Le boulevard qui longe la mer
C’est le jour. Un immeuble, un parc, un boulevard, des voitures, des motos, des vélos, des piétons, des joggers, des jeunes, des moins jeunes, des vieux, des hommes, des femmes, des enfants, des chiens, ils sont tous là sur le boulevard et ses trottoirs. Ils ont vue sur la mer, le phare, le plongeoir, certains descendent l’escalier qui conduit au chemin des douaniers le long de la mer. C’est un monde disjoint.
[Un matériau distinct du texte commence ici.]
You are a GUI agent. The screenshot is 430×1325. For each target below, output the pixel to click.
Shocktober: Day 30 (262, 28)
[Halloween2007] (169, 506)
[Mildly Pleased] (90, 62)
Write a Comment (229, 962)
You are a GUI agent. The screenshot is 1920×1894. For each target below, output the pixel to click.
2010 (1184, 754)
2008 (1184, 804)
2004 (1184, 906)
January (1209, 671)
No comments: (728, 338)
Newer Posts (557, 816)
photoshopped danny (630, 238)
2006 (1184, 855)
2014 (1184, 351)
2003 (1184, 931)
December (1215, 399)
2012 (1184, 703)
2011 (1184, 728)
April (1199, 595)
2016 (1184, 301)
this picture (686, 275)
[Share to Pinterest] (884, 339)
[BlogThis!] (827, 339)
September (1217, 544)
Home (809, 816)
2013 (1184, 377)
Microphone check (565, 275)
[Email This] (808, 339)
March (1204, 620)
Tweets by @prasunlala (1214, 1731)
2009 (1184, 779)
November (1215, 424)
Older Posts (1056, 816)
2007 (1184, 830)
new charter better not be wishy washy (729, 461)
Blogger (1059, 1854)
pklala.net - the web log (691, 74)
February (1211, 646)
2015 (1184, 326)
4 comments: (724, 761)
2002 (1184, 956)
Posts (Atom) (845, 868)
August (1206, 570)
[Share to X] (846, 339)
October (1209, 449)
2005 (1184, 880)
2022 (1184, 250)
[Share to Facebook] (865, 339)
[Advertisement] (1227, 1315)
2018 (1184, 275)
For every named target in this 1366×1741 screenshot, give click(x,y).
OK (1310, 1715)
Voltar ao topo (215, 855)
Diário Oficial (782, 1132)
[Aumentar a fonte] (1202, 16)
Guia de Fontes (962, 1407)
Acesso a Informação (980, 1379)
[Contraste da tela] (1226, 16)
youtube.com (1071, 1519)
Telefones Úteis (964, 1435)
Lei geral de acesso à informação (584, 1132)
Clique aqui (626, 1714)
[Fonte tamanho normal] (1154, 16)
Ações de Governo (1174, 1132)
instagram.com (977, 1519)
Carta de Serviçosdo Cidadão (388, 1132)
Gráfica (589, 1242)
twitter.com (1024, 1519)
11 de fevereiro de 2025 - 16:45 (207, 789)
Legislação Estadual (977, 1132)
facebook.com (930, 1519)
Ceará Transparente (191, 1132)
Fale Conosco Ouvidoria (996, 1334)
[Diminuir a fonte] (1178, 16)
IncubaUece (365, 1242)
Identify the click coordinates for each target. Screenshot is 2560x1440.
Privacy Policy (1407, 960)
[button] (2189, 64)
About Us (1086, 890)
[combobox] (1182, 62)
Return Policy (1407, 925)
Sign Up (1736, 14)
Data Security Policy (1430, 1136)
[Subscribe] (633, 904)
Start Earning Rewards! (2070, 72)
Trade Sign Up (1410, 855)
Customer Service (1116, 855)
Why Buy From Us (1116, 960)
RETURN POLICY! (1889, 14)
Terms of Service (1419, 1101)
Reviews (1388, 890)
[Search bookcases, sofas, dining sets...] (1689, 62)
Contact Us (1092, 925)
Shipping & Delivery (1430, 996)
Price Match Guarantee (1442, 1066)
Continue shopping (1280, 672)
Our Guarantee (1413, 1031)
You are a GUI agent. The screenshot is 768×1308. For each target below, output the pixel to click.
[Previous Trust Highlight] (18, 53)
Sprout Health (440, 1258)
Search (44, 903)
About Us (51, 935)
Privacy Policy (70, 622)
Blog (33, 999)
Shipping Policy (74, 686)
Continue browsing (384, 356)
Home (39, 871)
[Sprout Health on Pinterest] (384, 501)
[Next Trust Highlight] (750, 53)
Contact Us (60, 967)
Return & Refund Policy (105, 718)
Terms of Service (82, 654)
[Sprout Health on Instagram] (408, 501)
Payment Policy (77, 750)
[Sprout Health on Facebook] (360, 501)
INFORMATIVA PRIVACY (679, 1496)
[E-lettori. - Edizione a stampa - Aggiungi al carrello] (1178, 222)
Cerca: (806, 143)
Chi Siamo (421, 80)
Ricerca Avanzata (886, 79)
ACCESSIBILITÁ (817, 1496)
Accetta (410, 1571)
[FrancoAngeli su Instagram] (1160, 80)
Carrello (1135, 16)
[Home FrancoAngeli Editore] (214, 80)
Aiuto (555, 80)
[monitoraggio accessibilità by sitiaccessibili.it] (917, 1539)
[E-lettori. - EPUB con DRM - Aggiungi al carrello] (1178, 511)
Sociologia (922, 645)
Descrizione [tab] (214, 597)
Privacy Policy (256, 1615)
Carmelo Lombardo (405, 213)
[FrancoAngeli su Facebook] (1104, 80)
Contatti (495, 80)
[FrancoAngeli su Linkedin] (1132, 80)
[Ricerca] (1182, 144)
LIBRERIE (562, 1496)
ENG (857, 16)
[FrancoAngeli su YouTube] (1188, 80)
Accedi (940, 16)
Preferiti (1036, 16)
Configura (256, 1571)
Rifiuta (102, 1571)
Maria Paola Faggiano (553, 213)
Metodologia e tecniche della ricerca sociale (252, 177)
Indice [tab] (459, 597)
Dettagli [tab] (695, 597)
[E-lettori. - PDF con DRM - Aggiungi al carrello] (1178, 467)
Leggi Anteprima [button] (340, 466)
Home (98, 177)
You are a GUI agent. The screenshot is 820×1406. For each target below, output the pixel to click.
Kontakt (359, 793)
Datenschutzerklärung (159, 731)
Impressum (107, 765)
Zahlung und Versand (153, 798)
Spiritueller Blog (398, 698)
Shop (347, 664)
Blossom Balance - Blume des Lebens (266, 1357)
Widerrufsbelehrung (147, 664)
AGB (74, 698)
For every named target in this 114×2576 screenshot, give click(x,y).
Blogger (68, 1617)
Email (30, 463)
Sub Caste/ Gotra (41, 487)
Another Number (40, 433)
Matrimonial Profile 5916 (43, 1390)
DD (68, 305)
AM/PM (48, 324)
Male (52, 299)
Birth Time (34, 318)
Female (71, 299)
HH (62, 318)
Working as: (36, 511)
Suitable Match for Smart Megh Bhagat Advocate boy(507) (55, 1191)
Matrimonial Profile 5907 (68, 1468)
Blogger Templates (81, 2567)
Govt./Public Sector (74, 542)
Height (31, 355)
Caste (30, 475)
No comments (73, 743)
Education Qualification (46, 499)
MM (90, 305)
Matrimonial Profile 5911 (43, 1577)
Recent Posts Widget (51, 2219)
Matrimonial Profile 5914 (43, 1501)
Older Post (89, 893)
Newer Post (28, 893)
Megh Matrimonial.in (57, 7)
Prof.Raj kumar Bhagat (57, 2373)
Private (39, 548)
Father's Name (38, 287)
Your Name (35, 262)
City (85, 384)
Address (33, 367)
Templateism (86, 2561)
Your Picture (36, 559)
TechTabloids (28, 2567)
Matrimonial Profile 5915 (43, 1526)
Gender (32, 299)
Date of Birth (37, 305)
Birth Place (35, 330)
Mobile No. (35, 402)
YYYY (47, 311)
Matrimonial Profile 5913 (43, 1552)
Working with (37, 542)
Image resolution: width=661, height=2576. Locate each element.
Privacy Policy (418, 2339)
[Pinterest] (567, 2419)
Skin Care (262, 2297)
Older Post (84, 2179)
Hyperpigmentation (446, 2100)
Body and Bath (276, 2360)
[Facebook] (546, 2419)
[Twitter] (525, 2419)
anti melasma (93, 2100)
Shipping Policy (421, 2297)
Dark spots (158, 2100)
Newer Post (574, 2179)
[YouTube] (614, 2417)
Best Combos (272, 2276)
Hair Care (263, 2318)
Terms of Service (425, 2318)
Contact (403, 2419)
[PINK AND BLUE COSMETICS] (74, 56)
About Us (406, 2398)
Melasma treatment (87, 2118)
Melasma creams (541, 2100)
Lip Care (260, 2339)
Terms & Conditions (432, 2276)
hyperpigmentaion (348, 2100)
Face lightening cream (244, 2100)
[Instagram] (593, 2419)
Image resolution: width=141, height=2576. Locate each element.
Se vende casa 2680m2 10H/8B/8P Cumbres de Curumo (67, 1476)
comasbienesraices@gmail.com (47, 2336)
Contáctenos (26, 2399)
Un immeuble tout blanc des années 70, un immeuble cossu avec de grandes terrasses, certaines orientées plein sud sur la mer, un parc planté de palmiers, d’oliviers, de magnolias et d’arbustes, un boulevard peu large assez fréquenté, des voitures contraintes à rouler lentement, des motos bruyantes, des vélos en nombre croissant, des piétons décontractés très nombreux le dimanche et les jours fériés. Piétons de tous genres, tous âges, toutes mœurs, toutes classes sociales. De petits arbres protègent les personnes assises sur les bancs qui jalonnent le boulevard. Si le regard s’élève, il peut être frappé par le flux constant de couleurs, de sons, voix, rires, klaxons et cornes de bateaux animant cet espace. L’immeuble étend en plein midi ses tentes rouges pour avoir moins chaud et ne pas être ébloui, le parc se peuple de visiteurs qui tantôt pratiquent tai chi, boxe ou yoga, tantôt promènent enfants ou chiens, tantôt piqueniquent ou se bronzent allongés sur l’herbe. Alors la fragmentation disparaît, et seule une forme gigantesque tel un dragon flamboyant à la lumière intense du soleil et ses sujets l’accompagnant s’étire et grandit sans cesse.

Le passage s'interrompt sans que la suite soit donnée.